Scene Text Image Super-Resolution.

Some previous works conducted on scene text image super-resolution are aimed at improving the recognition accuracy and image quality evaluation metrics.  

[32] compared the performance of several artificial filters on down-sampled text images.  [36] propose a convolution-transposed convolution architecture to deal with binary document SR.  [9] adapt SRCNN [8] in text image SR in the ICDAR 2015 competition TextSR [37] and achieved a good performance, but no text-oriented method was proposed.

These works take a step on low-resolution text recognition, but they only train on down-sampled images, learning to regress a simple mapping function of inverse-bicubic (or bilinear) interpolation. Since all the LR images are identically generated by a simple down-sample formulation, it is not well-generalized to real text images.

3 TextZoom Dataset

Data Collection & Annotation. Our proposed dataset TextZoom comes from two state-of-the-art SISR datasets: RealSR [5] and SRRAW [50]. These two newly proposed datasets consist of paired LR-HR images captured by digital cameras.

RealSR [5] is captured by four focal lengths with two digital cameras: Canon 5D3 and Nikon D810. In RealSR [5], these four focal lengths of images are allocated as ground-truth, 2X LR images, 3X LR images, 4X LR images separately.

SR-RAW is collected by seven different focal lengths with SONY FE camera, range from 24-240mm. The images captured in shorted focal lengths could be used as LR images while those captured in longer lengths as corresponding ground-truth. For SR-RAW, we annotate the bounding box of the words on the 240mm focal length images.

For RealSR, we annotate the bounding box of the words on the 105mm focal length images. We labeled the images with the largest focal length of each group and cropped the text boxes from the rest following the same rectangle. So the misalignment is unavoidable. There are some top-down or vertical text boxes in the annotated results. In this task, we rotate all of these images to horizontal for better recognition. There are only a few curved text images in our dataset. For each pair of LR-HR images, we provide the annotation of the case sensitive character string (including punctuation), the type of the bounding box, and the original focal lengths. We demonstrate the detailed annotation principle of the text images cropped from SR-RAW and RealSR in detail in supplementary materials.

Selected by height. The size of the cropped text boxes is diverse, e.g. height from 7 to 1700 pixels, so it is not suitable to treat the text images cropped from the same focal lengths as a same domain. We define our principle following these considerations. (1)Patch or not. In SISR, data are usually generated by cropping patches from the original images [26, 25, 10, 5, 50]. Text images could not be cut into patches since the shape of the characters should maintain completed. (2) Accuracy distribution. We divide the text images by height and test the accuracy (Refer to the Tables showed in supplementary materials). We found that the accuracy does not increase obviously when the height is larger than 32 pixels. Setting images to 32 pixels height is also a customary rule in scene text recognition research [40, 7, 31]. The accuracy of the images smaller than 8 pixels are too low, which hardly has any value for super-resolution, so we discard the images the height of which is less than 8 pixels. (3) Number. We found that in the cropped text images, the height range from 8 to 32 claim the majority. (4) No down-sample. Since the interpolation degradation should not be introduced into real blur images, we could only up-sample the LR images to a relatively bigger size.

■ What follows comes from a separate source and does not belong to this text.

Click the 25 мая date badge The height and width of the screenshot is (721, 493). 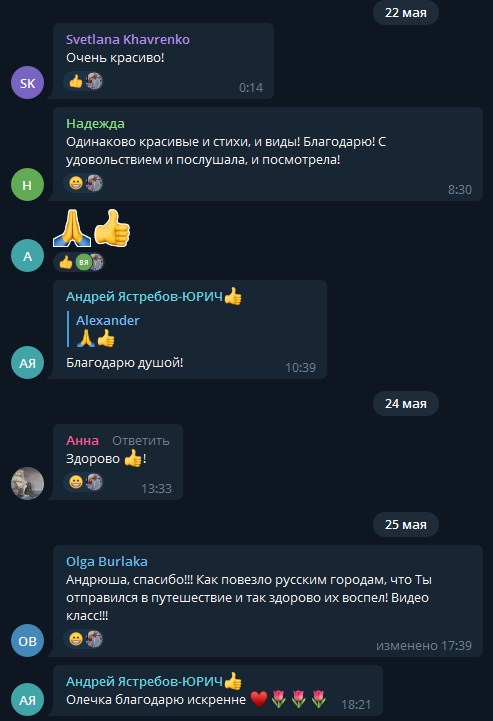[x=406, y=524]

Following these 4 considerations, we up-sample the images ranging from 16-32 pixels height to 32 pixels height, and up-sample the images ranging from 8-16 pixels height to 16 pixels height. We conclude that (16, 32) should be a good pair to form a 2X train set for scene text SR task. For example, the text images taken from 150mm focal length and height sized in 16-32 pixels would be taken as a ground-truth for the 70mm counterpart. So we selected all the images the height of which range from 16 pixels to 32 pixels as our ground-truth image and up-sample them to the size of 12832 (widthheight), and the corresponding 2X LR images to the size of 6416 (widthheight). For this task, we only generate this 2X LR-HR pair dataset from the annotated text images mainly due to the special characteristics of text recognition. Other scale of factors of our annoted images could be used for different purpose.

Allocation of TextZoom. The SR-RAW and RealSR are collected by different cameras with different focal lengths. The distance from the objects also affect the legibility of the images. So the dataset should be further divided following their distribution.

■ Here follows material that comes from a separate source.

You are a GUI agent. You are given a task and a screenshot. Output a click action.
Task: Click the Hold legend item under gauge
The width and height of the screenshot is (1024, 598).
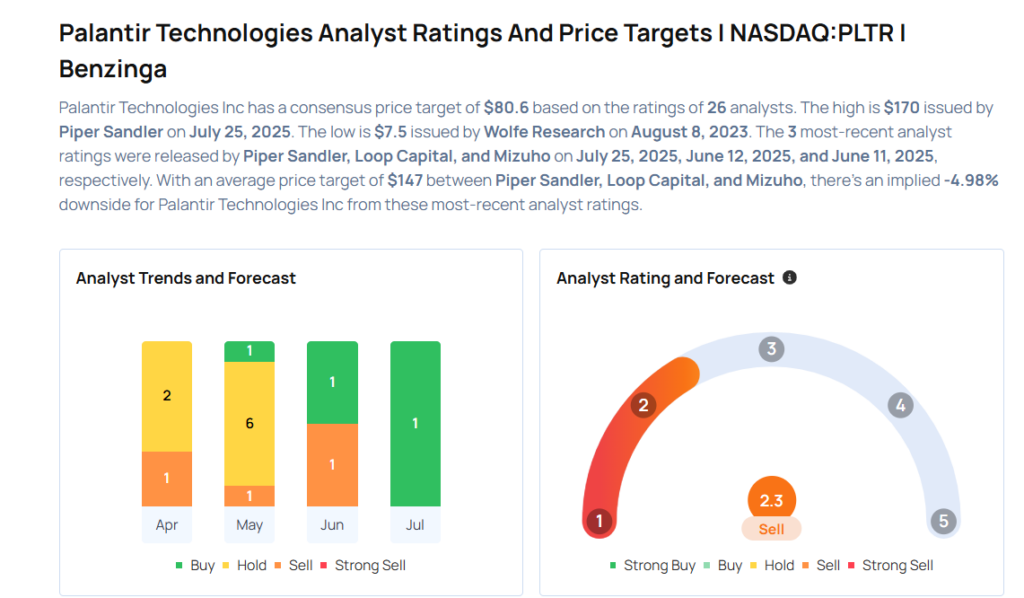[772, 565]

The train-set and test-set are cropped from the original train-set and test-set in SR-RAW and RealSR separately. The author of SR-RAW used larger distance from the camera to the subjects to minimize the perspective shift [50]. So the accuracy of text images from SR-RAW is relatively lower under the similar focal lengths compared to RealSR. The accuracy of the images cropped from 100mm focal lengths in SR-RAW is 52.1% tested by ASTER [41], while the accuracy of those from 105mm in RealSR is 75.0% tested by ASTER [41] (Refer to the Tables showed in supplementary materials). With the same height, the images of smaller focal lengths are more blurred. With this in mind, we allocate our dataset into three subsets by difficulty. The LR images cropped from RealSR render easy. The LR images from SR-RAW and the focal lengths of which larger than 50mm are viewed as medium. The rest are as hard.

In this task, our main purpose is to increase the recognition accuracy

of the easy, medium and hard subsets. We also show the results of peak signal to noise ratio (PSNR) and structural similarity index (SSIM) in the supplementary materials.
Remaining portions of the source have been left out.